Philadelphia, PA (Best E Casino) - While NASCAR's premier race lost a lot of its glamour after a lap 17 crash took out half of the top-12 including stars Dale Earnhardt Jr., Tony Stewart, Kevin Harvick, Clint Bowyer and Kasey Kahne, this weekend may have shown what the NASCAR world has to look forward to over the next 10 years or more.
Kyle Busch dominated the Best Buy 400 for his fourth win of the season, and 10th if you combine his wins in the Nationwide and Craftsman Series. Busch has been the best driver on the track this season and watching him slice through traffic is worth the price of admission.
Busch now leads the Sprint Cup Series by 142 points and can coast into the "Chase for the Sprint Cup." Of course, those who have seen him race know he will never coast, as Busch drives his car at 110 percent at all times. He is also second in the Nationwide standings and has a great shot at becoming the first driver to win NASCAR's two top series in the same season. And, despite skipping two truck races, Busch is 16th in the truck standings with two wins.
The younger brother of 2004 Sprint Cup Series champion Kurt Busch may still be immature off the track, but on the track, he has become a force. He can drive a tight race car as well as anyone, and he is currently better than anyone else at driving a loose machine. The combination of Busch's driving ability and Toyota's horsepower looks to be too much for the other teams.
But Kyle Busch's dominance of the Sprint Cup Series was not the only thing we saw this weekend.
After four years of hype, we finally got to see Joey Logano against real competition on Saturday. The youngster who at 17-years-old was called the "real deal" by none other than Mark Martin, got behind the wheel of a Nationwide car for the first time this weekend.
He was forced to wait because of NASCAR's 18-year-old age requirement to drive in one of its national series. Logano turned 18 on May 24th, and Joe Gibbs Racing immediately put him behind the wheel of the No.20 Toyota. That put even more pressure on the young phenom, since that car and team had already won six times this season with three different drivers (Stewart, Kyle Busch, Denny Hamlin).
Logano qualified a solid ninth and then rebounded from a pit-road incident to finish a very good sixth. The only drivers ahead of him were named Hamlin, Carl Edwards, David Stremme, David Reutimann and Greg Biffle - all Sprint Cup veterans. He beat the likes of series points leader Clint Bowyer, Coca-Cola 600 winner Kasey Kahne, Indianapolis 500 winner Dario Franchitti, Harvick and the aforementioned Kyle Busch.

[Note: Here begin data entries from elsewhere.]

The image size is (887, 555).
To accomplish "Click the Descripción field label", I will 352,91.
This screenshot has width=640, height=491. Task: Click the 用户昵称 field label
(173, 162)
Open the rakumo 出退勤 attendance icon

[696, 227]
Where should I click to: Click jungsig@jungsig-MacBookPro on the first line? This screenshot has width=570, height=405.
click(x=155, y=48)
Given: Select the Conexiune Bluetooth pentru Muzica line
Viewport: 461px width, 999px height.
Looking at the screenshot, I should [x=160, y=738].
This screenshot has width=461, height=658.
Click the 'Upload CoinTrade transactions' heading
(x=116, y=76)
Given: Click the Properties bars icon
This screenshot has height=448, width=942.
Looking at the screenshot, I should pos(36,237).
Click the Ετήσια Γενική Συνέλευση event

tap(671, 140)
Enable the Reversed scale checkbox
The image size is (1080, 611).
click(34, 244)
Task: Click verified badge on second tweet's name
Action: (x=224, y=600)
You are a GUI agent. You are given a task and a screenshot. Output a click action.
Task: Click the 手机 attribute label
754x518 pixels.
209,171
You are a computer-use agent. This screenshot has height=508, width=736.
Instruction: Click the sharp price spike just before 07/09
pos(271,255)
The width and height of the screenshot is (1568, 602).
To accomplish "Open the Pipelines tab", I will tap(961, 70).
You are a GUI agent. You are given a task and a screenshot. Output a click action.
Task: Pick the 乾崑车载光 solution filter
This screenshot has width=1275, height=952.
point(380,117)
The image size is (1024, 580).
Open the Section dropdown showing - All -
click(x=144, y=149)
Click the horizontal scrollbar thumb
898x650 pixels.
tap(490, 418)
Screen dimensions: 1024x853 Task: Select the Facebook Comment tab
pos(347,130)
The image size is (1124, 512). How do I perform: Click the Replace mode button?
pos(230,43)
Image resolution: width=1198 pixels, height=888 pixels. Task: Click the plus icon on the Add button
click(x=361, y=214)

"It ain't much in my book," said Logano who is used to winning wherever he has driven. "I'm not going to be happy unless I win. I'm looking forward to going to Nashville. Somewhere I've been before."
However, to most of us, it was a very good run. He should continue to improve, and based on his past history, Logano should be ready for the Sprint Cup Series just about the time that Stewart's contract is up with Joe Gibbs Racing. A coincidence? Probably not.
And in the truck race, we saw a first-time winner for the third consecutive week. But this time was something special. In just his sixth time behind the wheel of a truck, Scott Speed won convincingly. The 25-year-old California native, known mostly for a failed Formula One campaign with Toro Rosso, has taken to NASCAR racing very quickly.
Jumping from open-wheel racing to NASCAR's heavy machines is not easy, as evidenced by how Franchitti, Sam Hornish Jr., Patrick Carpentier and former World Champion Jacques Villeneuve have struggled, but Speed is adapting at a fast pace.
Speed recorded a top-10 in just his second outing, he won an ARCA race in April of this year and then on Friday won the AAA Insurance Craftsman Truck event at the tough Dover International Speedway. Although he had never raced on the "Monster Mile," he beat the best the series had to offer. The top-five included series champions Jack Sprague, Ron Hornaday Jr. and Travis Kvapil.
"I'm just having an awesome time trying to learn this sport," said Speed. "Every time I go out on the track, I feel I come away with a lot of knowledge."
Kyle Busch, Logano and Speed...the future of NASCAR has arrived.